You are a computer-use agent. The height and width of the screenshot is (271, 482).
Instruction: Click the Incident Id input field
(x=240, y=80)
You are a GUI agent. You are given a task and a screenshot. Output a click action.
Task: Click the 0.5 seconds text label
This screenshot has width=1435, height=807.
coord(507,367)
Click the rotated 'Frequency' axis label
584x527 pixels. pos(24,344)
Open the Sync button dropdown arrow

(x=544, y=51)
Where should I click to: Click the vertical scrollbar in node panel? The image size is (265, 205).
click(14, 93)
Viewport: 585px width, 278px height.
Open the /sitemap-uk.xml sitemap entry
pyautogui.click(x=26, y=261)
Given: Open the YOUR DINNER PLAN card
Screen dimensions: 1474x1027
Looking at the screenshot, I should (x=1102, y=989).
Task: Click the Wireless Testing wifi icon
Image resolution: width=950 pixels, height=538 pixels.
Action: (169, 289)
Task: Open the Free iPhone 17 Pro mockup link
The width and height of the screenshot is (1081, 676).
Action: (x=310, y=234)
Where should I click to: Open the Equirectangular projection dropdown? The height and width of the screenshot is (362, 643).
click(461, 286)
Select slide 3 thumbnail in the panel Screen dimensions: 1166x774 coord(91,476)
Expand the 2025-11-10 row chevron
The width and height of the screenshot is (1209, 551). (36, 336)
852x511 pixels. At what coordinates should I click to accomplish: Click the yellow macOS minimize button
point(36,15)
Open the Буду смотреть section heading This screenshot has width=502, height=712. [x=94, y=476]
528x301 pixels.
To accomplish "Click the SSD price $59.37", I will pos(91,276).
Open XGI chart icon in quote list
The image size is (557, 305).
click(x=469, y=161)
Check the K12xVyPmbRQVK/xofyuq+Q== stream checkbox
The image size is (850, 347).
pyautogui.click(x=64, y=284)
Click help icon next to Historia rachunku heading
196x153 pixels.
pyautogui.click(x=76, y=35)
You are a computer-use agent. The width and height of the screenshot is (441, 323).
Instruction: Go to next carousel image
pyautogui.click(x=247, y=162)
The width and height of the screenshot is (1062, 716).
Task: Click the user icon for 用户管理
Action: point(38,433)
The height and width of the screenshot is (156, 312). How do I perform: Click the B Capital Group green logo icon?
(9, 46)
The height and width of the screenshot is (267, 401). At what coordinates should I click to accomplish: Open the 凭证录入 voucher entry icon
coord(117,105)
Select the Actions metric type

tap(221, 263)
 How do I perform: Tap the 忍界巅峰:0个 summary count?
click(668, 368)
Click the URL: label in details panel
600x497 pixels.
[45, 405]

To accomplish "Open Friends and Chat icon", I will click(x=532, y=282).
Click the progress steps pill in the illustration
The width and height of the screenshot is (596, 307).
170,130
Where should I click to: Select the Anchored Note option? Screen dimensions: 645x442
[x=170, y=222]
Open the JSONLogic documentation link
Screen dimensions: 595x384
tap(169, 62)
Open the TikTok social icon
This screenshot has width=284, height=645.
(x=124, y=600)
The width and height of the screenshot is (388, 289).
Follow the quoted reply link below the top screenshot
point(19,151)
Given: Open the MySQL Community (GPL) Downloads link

════════════════

Task details:
Count the lines in the listing that hold the word "heading", then give the number and nothing else.

Written response:
2